Mercredi 19 Juin 2002

M'en aller en laissant le journal sur cette image de moi en lutte et en paranoïa, je ne pourrais juste pas. Ce serait partir en restant ainsi, prendre cette image de moi et la calquer sur mon visage pour ces quelques jours ailleurs. Alors une phrase ou deux, avant de partir. Et de revenir. Dans quelques jours, je le sais, les choses auront sûrement changées. Dans quelques jours, je ne chercherai plus l'impossible. Le choses auront changé, la terre aura tourné. Peut-être je serai moi-même à nouveau, et non pas l'adolescente qui s'est dépeinte ici ces deux, trois derniers jours. Il y aura peut-être d'autres yeux dans les miens pour effacer le bleu de ceux que je cherche pour rien, qui ont fait d'hier, d'aujourd'hui, des labyrinthes sans repères aucun. Je vais repêcher le soleil, me donner encore envie d'avancer.
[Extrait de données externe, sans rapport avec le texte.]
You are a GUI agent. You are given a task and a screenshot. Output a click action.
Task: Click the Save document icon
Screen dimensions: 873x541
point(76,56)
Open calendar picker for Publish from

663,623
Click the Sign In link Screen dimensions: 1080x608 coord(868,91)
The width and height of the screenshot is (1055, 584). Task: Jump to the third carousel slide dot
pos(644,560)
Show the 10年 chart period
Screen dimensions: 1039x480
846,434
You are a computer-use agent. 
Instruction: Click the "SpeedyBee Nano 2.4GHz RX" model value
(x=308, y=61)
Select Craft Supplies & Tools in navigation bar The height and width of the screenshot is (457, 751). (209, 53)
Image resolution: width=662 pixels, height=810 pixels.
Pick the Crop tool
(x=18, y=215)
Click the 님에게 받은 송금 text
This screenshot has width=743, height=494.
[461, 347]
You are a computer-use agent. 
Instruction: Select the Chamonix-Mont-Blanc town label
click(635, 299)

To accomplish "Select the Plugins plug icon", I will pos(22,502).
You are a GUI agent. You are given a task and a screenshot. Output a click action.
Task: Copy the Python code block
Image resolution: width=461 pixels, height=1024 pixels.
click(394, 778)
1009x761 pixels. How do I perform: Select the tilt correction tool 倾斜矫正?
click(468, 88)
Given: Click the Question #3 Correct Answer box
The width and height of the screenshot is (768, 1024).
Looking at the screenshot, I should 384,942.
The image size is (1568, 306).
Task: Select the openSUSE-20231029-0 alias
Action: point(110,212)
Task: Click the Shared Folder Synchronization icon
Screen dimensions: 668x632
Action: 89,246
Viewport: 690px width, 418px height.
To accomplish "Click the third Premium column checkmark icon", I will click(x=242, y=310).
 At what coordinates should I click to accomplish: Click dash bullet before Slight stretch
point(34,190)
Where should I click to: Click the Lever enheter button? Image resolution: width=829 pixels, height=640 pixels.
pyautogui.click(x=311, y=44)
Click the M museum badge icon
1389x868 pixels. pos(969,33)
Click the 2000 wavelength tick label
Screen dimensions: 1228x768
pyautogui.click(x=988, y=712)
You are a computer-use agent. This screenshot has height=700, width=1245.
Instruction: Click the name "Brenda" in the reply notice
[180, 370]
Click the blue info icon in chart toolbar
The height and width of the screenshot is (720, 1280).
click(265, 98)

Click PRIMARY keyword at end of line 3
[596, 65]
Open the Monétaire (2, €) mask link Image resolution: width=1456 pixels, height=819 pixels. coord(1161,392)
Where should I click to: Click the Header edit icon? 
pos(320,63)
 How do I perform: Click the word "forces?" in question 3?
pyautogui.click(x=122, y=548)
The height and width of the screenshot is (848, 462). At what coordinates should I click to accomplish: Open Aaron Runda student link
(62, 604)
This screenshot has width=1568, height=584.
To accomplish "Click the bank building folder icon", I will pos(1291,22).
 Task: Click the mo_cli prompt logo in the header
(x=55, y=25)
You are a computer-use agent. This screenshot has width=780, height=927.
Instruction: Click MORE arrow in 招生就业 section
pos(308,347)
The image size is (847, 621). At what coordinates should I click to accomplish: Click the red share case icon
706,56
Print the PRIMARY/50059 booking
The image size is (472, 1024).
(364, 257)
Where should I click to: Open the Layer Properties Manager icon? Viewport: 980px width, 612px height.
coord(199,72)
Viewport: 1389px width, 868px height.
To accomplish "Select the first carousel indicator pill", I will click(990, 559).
Parce qu'il le faut, parce que je n'ai pas le choix. Je vais essayer de vivre ces quatre jours ailleurs comme s'ils étaient ma vie entière, comme si le reste n'existait pas, laisser dans cette chambre les souvenirs, fermer la porte derrière moi en me donnant d'autres objectifs, d'autres rêves. J'en suis encore capable. Je voudrais vous dire Vous verrez. Je ne peux que dire C'est probable. Je sais que ce peu de temps peut pourtant faire des miracles, peut faire beaucoup, jamais peu... Il y a une semaine, j'étais si heureuse de partir. Alors je vais me soutenir, requinquer cette carcasse et me donner les moyens d'en avoir envie encore, de ces départs que j'attends toujours avec tant d'impatience. En général. Je vais retrouver l'envie. Et perdre celle d'un autre.